Distributed denial-of-service (DDoS) campaigns just keep getting Iarger and more prolific as web compute power grows. In the past year, there has been a 22% increase in total DDoS attacks, and a whopping 72% increase in average attack bandwidth. And, there’s been an even more whopping 241% increase in average peak bandwidth.
Akamai’s Prolexic Q2 2014 Global DDoS Attack Report found that reflection and amplification attacks were more popular in the second quarter of 2014 as compared to the same period in 2013, representing more than 15% of all infrastructure attacks. These attacks take advantage of the functionality of common internet protocols and misconfigured servers. While the use of NTP reflection attacks was down significantly in the second quarter of 2014, likely due to community cleanup work, SNMP reflector attacks surged during the quarter, filling the void.

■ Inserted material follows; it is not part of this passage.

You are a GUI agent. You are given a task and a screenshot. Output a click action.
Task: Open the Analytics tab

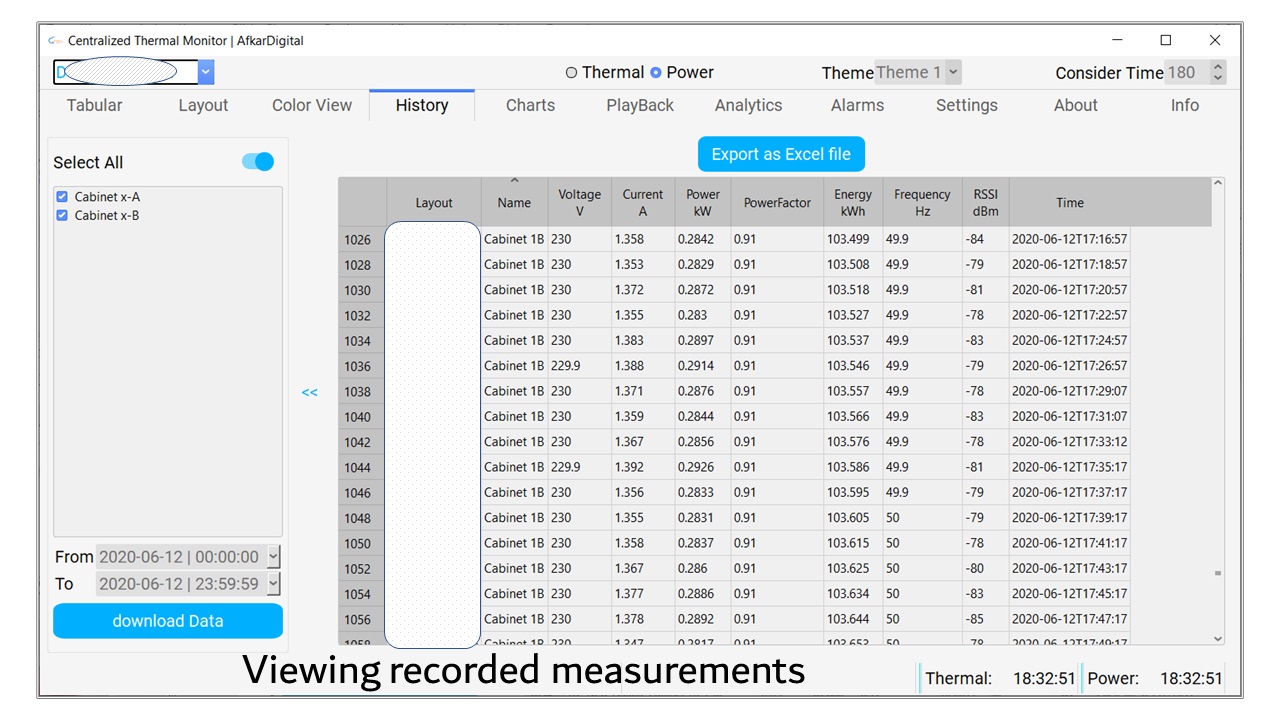coord(748,105)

“DDoS attacks have continued in high numbers and with high average and peak bandwidths. They can take out an entire data center by overwhelming network bandwidth,” said Stuart Scholly, senior vice president and general manager of security at Akamai Technologies, in a statement. “Behind these powerful attacks are changing tactics to build, deploy and conceal powerful botnets. Server-side botnets are preying on web vulnerabilities and reflection and amplification tactics are allowing attackers to do more with less.”
In terms of other emerging trends, attacks involving server-side botnets are on the rise. Generally, they have only been observed by Akamai in the most sophisticated and carefully orchestrated DDoS campaigns, and their high-volume infrastructure attacks have had signatures that appear to be specially crafted to avoid detection by DDoS mitigation technology.
When building server-side botnets, attackers have been targeting platform-as-a-service (PaaS) and software-as-a-service (SaaS) vendors with server instances running software with known vulnerabilities, such as versions of the Linux, Apache, MySQL, PHP (LAMP) stack and Microsoft Windows server operating systems. They have also targeted vulnerable versions of common web content management systems (CMS), such as WordPress and Joomla or their plugins. Because of the effectiveness of these attacks, and the widespread availability of vulnerable cloud-based software, Akamai said that they are likely to continue and may be monetized in the underground DDoS marketplace.
“They potentially pose a significant danger to businesses, governments and other organizations,” Akamai said.
Meanwhile, the itsoknoproblembro (Brobot) botnet, also based on server infection, has remained a threat. Attacks in the second quarter of 2014 provided indications that the botnet is still in place from its earlier use in the Operation Ababil attacks against financial institutions in 2011–2013, the firm said. Once thought to have been cleaned up, it appears the botnet has been surreptitiously maintained.